Refletindo um pouco sobre as assertivas de André Luiz, verificamos, inicialmente, que não conflitam com a explicação dada por Kardec, em termos da capacidade de expansão do perispírito do médium. Há, pelo contrário, até um reforço, já que a noção de "expansão" é aqui suficientemente abrangente e flexível para permitir ulteriores elaborações e detalhamentos, dentro da natureza eminentemente progressiva do Espiritismo. Podemos compreender, deste modo, a "expansibilidade" do perispírito como a sua faculdade de desvinculação parcial e temporária do corpo físico, passando, nesse estado especial, a partilhar da realidade do mundo espiritual para nela colher impressões diversas, sem no entanto perder a possibilidade de atuação sobre o corpo denso.
É fundamental deixar claro que o que acabamos de expor não corrobora de modo algum a idéia popular de que no processo mediúnico o Espírito do médium "sai" e "dá lugar" ao Espírito comunicante, que passaria então a servir-se diretamente do corpo do médium. Os Instrutores Espirituais já esclareceram a Kardec, no importante capítulo "Do papel do médium nas comunicações espíritas" de O Livro dos Médiuns que essa idéia não corresponde à realidade. A mensagem sempre passa pelo Espírito do médium, mesmo quando ele não guarda disso a consciência ao despertar do transe. Vejamos o que dizem no item sexto do parágrafo 223:
O Espírito que se comunica por um médium transmite diretamente o seu pensamento, ou este tem por intermediário o Espírito do médium?
"É o Espírito do médium que é o intérprete, porque está ligado ao corpo que serve para falar e por ser necessária uma cadeia entre vós e os Espíritos que se comunicam, como é preciso um fio elétrico para comunicar à grande distância uma notícia e, na extremidade do fio, uma pessoa inteligente que a receba e transmita."
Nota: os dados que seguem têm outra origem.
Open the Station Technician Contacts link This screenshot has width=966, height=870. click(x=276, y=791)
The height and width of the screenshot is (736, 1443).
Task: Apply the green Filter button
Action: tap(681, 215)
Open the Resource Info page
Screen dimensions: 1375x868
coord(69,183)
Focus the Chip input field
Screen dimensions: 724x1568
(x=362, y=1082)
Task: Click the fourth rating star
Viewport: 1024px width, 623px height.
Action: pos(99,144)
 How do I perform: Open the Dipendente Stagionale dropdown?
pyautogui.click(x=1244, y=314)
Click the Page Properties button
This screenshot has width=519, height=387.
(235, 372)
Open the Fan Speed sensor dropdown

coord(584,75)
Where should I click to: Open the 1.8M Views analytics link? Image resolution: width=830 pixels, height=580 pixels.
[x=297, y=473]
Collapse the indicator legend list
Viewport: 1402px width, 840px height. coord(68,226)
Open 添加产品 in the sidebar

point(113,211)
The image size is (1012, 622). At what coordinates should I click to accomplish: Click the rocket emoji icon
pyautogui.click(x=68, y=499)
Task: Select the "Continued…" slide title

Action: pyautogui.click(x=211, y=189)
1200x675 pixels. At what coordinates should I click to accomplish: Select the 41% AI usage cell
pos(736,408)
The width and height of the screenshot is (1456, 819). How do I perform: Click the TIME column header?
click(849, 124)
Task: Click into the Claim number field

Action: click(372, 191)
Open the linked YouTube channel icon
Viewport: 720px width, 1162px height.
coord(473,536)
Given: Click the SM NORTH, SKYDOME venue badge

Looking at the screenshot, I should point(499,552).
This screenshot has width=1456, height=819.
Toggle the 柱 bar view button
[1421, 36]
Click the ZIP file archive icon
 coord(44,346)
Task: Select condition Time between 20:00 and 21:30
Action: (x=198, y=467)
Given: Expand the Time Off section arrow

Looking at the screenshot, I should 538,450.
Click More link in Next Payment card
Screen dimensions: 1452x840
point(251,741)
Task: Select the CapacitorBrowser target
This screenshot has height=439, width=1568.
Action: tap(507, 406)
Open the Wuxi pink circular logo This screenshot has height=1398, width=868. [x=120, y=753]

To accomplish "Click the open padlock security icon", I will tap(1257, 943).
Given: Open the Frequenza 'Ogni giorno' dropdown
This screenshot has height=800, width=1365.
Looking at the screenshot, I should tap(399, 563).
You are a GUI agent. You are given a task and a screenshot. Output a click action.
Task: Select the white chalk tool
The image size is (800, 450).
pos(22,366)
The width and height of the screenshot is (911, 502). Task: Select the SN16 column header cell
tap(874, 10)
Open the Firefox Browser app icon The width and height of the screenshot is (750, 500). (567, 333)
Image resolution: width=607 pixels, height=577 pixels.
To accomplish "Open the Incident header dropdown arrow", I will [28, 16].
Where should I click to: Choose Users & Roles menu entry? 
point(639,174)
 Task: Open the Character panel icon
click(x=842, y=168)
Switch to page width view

Compreendemos então que, em última instância, o comando do veículo físico só pode ser feito pelo seu próprio "dono". Poderíamos dizer que o corpo material é feito "sob medida" para cada Espírito, e que não "serve" para nenhum outro. O Espírito estranho não tem como agir diretamente sobre as células materiais formadas sob a influência de outro Espírito e para o seu próprio uso.
É interressante notar que nas questões seguintes à transcrita os Espíritos frisam mesmo enfrentando uma oposição inicial de Kardec que essa é uma regra absoluta, sem exceções, nem mesmo na mediunidade dita "mecânica", ou ainda nos casos de efeitos físicos onde uma mensagem inteligente é transmitida (tiptologia, escrita por meio de pranchetas etc). Vemos, na questão 10 do referido parágrafo, que os Espíritos expressam indiretamente sua desaprovação a esse modo de denominar a mediunidade na qual o médium não guarda consciência do conteúdo da cominicação: o médium jamais atua como máquina, mecanicamente.
Resumindo o conteúdo desta seção:
O perispírito desempenha papel essecial em todos os processos mediúnicos.
A faculdade mediúnica liga-se à possibilidade de o perispírito desvincular-se parcialmente do corpo físico durante a vigília.
A comunicação não se efetiva sem que haja sintonia entre os perispíritos do médium e do Espírito.
A comunicação espiritual, ainda que de efeitos físicos, sempre passa pelo Espírito do médium.